Once you are satisfied with their order, click "Combine," and Adobe will generate a single PDF file using these documents.
Organizing your Contents
Once you have files assembled into a PDF file, you can rearrange them in several ways. Click the "Organize Pages" icon on the right toolbar. (Or, click Tools → Organize Pages.)
Adding Another File
If you forgot to add a file, you can still do so after having created the PDF file. Recognize, however, that if you have many additions, and you have already created a Table of Contents, there are many more steps involved and you may be better off simply creating a new Table of Contents page, and recompiling a new PDF file.
To add a file to a PDF, on the Organize Pages screen, click Insert at the top, and choose "From File..."
You can then find and add the file or files from your Hard Drive.
Rearranging Files
On the Organize Pages screen, you can drag and drop pages into a different order. If you hold down the SHIFT key, you can click/select multiple pages, which can make moving them easier.
Rotating Pages
Rotate pages by clicking on the page to highlight it. A small menu appears; click the circle-arrow icons to rotate the page image in either direction.
If, after having assembled your portfolio, you find that you need to add an additional document, this is doable but as noted above, it is not as efficient as assembling everything beforehand. Adding the file to the portfolio is easy; editing your Table of Contents is more challenging.

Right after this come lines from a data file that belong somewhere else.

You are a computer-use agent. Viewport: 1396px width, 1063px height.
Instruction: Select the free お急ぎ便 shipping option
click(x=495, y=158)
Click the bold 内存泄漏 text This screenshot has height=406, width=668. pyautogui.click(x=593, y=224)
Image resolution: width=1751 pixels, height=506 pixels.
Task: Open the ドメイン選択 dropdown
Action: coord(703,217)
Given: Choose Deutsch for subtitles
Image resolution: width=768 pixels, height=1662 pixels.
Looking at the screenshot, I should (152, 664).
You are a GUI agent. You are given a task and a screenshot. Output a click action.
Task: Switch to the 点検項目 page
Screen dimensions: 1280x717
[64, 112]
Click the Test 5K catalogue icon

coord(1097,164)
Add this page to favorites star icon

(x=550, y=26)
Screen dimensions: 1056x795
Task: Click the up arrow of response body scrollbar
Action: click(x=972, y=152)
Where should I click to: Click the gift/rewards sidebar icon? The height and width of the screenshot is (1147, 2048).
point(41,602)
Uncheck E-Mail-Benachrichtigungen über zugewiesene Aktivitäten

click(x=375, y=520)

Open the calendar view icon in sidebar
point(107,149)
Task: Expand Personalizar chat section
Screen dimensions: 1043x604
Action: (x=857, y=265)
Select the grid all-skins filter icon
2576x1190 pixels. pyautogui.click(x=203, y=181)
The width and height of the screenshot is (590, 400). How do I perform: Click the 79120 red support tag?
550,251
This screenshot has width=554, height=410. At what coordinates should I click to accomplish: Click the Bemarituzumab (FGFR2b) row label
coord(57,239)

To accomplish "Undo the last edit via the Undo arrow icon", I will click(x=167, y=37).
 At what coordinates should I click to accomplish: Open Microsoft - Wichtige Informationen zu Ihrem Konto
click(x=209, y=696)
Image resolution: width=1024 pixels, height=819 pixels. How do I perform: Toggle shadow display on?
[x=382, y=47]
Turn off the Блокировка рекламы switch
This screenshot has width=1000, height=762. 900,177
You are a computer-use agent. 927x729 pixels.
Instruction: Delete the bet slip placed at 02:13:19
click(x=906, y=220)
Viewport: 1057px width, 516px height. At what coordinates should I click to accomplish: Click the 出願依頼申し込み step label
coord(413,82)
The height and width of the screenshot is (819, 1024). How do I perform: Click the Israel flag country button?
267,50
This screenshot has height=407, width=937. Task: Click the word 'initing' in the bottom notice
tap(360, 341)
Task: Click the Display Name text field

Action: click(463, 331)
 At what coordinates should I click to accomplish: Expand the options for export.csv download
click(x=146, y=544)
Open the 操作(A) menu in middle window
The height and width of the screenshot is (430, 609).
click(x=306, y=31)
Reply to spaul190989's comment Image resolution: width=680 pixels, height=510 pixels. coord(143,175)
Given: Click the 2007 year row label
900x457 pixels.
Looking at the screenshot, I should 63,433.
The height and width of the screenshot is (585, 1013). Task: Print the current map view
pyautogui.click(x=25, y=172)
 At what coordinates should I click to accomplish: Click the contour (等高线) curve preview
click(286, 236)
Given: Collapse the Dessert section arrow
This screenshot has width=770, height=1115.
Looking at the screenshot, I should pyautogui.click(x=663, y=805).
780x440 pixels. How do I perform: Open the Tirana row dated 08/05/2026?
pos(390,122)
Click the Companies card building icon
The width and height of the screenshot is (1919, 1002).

While viewing your Table of Contents, click the "Edit PDF" Icon on the right.
This will create a text box around your Table of Contents list. You can click inside, and type in the new item, just as you would in Word.
Then, click "Link" on the upper toolbar.
Adobe highlights the spaces where links work in the Table of Contents. Now that you added a line (or lines) to the Table, the links going to various pages, below the new additions you typed into the Table of Contents, do not properly light up with their corresponding text. Rearrage them accordingly by clicking and dragging the link spaces.
Again, click "Link" on the upper toolbar, and choose "Add/Edit Web or Document Link."
Click and drag with your mouse, to create a new link space. Follow the steps in the dialog/pop-up boxes to create the link:
- For Link Type use "Invisible Rectangle."
- Link Action should be "Go to a page view."
- Follow Acrobat's instructions to establish the page to which the new link will go.
As you can see there's a lot of steps and some careful mouse-work to edit the Table of Contents in Adobe. For this reason, try to assemble everything you need, and build your Table of Contents and Section Pages in MS Word, first. If you have extensive edits to make to a Portfolio, consider recompiling it a new PDF file.
When combining files into a PDF file, it's important to remember that Acrobat is not a content creation tool, so much as a document publishing tool. The distinction is important, because you wish to create the final outline or skeleton of your PDF file in Microsoft Word, and add it to Adobe Acrobat, together with PDF files. Since editing files in Acrobat is not efficient, you want to avoid having to make changes to the PDF once it's assembled. If changes to the contents, organization, and the Table of Contents itself are extensive, you may find it's easier just to recompile your files into another PDF, rather than attempt to make changes to the Table of Contents within Acrobat.
Build the Bookmarks List
In most cases Acrobat will auto-generate a set of bookmarks when you combine the files. File names will be the major headings, but there may be additional sub-headings, for example generated from the headings within the files, or individual slides in a slidedeck.
If you right-click on a bookmark, you get a variety of different options, including to delete or change it's destination (where it goes when a reader clicks it.) Probably most useful is "rename," since you may want more descriptive headings than your file names.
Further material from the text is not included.